Di pace il porporato ha parlato anche nel successivo dibattito con Buonomo, evidenziando che «tutti pensavano che questa pace sarebbe continuata e avevamo messo le premesse per farla continuare. È bastato poco per far sì che questa illusione svanisse». Il problema, secondo il cardinale Parolin, è la «visione sempre più individualista dell’uomo», come pure la mancanza di fiducia reciproca. «Tutto questo si ripercuote a livello internazionale», ha commentato. «Nessuno si fida più di nessuno. E questo deriva dal non saper coltivare le relazioni e porta al riarmo, ad attaccare prima di essere attaccati e si crea questa situazione di conflitto permanente».

Per il segretario di Stato «è immorale il possesso delle armi nucleari per le conseguenze che possono provocare». E in riferimento al vertice della «coalizione dei volenterosi» a Parigi, ha ribadito che «tutta la vita internazionale si gioca sulla volontà degli Stati di osservare le regole che si sono dati. Se non c’è questa volontà politica, non c’è possibilità di una vita internazionale pacifica e costruttiva», ha chiosato Parolin, ricordando come gli organismi internazionali siano nati in un contesto di Guerra Fredda e dopo i grandi conflitti che hanno insanguinato l’Europa nel secolo scorso.

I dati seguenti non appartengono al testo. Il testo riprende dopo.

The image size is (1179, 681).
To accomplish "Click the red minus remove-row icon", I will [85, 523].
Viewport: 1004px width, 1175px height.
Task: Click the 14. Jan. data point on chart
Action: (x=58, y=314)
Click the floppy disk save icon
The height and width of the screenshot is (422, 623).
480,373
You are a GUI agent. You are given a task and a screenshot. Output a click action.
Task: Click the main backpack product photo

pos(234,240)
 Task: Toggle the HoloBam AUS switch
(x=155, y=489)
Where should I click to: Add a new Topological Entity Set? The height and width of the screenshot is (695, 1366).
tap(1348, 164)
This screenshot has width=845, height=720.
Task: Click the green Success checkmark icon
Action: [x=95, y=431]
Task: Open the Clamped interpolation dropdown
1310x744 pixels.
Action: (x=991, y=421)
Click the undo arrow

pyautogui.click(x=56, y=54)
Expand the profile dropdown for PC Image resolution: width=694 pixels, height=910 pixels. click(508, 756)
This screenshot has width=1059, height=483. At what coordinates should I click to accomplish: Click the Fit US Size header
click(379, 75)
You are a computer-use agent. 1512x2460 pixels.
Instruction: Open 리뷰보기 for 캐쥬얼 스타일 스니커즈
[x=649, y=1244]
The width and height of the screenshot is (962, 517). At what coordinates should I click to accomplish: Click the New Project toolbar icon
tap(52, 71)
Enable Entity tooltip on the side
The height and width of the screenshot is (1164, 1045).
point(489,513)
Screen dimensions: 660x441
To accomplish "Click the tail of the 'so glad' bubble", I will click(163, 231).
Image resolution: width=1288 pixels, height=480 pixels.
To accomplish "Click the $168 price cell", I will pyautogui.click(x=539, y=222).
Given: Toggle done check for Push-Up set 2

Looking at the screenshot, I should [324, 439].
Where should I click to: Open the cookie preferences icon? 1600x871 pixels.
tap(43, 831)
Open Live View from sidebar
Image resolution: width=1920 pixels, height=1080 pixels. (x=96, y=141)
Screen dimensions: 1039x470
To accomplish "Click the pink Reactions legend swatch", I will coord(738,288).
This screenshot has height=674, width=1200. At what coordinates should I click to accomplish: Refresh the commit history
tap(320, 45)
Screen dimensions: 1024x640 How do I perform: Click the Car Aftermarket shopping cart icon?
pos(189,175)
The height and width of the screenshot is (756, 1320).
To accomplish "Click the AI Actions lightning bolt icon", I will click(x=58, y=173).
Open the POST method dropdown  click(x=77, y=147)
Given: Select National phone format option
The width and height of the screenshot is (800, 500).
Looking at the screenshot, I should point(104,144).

«Oggi il mondo è profondamente cambiato, ci sono tanti centri di potere e forse non c’è stato a sufficienza un impegno da parte degli organismi internazionali di adattarsi a queste nuove realtà del mondo». Forse, a detta del porporato, «si è perduta la speranza di cambiare questo sistema che è un sistema di blocco reciproco che non permette di affrontare i reali problemi della società». Bisogna perciò «adeguare gli organismi internazionali alla realtà che si è prodotta negli ultimi decenni». Il problema è se ci sia «interesse a riformarli affinché funzionino adeguatamente» o «si preferisce ispirarsi ad altri principi».

Da qui, una riflessione anche sulla comunicazione e sulla funzione dei media come amplificatori dei temi di pace e dialogo. In particolare «come cristiani — ha affermato il segretario di Stato —, abbiamo il dovere e l’impegno di tornare su questi argomenti che tendono a essere dimenticati per ragioni nazionali o perché i media non vi dedicano grande attenzione».

Nel dialogo, spazio anche alla questione migratoria con il cardinale Parolin che ha rilevato un «atteggiamento negativo» sul fenomeno, «pur riconoscendo che l’Europa ha un estremo bisogno dei migranti. Il tentativo che si sta facendo è diminuire i flussi irregolari, ha spiegato, e in riferimento ai sentimenti della gente «che poi i politici ascoltano», ha aggiunto: «C’è tanta paura diffusa nella nostra Europa di una invasione, bisognerebbe riuscire a smontare questa visione e avere un approccio più positivo verso questi nostri fratelli e sorelle che fuggono da situazioni di estrema miseria o conflitto. Offrire spazi di accoglienza ai migranti penso sia fondamentale».

Quanto alla fuga dei cristiani dal Medio Oriente si assiste a un impoverimento, secondo il porporato, ed «è una grande tragedia dal punto di vista religioso, perché questi sono i luoghi in cui è nato il cristianesimo»; ma è una tragedia «anche per le comunità stesse» perché esse «sono una presenza di moderazione in tante situazioni e possono contribuire ad attenuare le tensioni».

«Una società senza cristiani — ha concluso il segretario di Stato — rischia di diventare radicalizzata, estremista».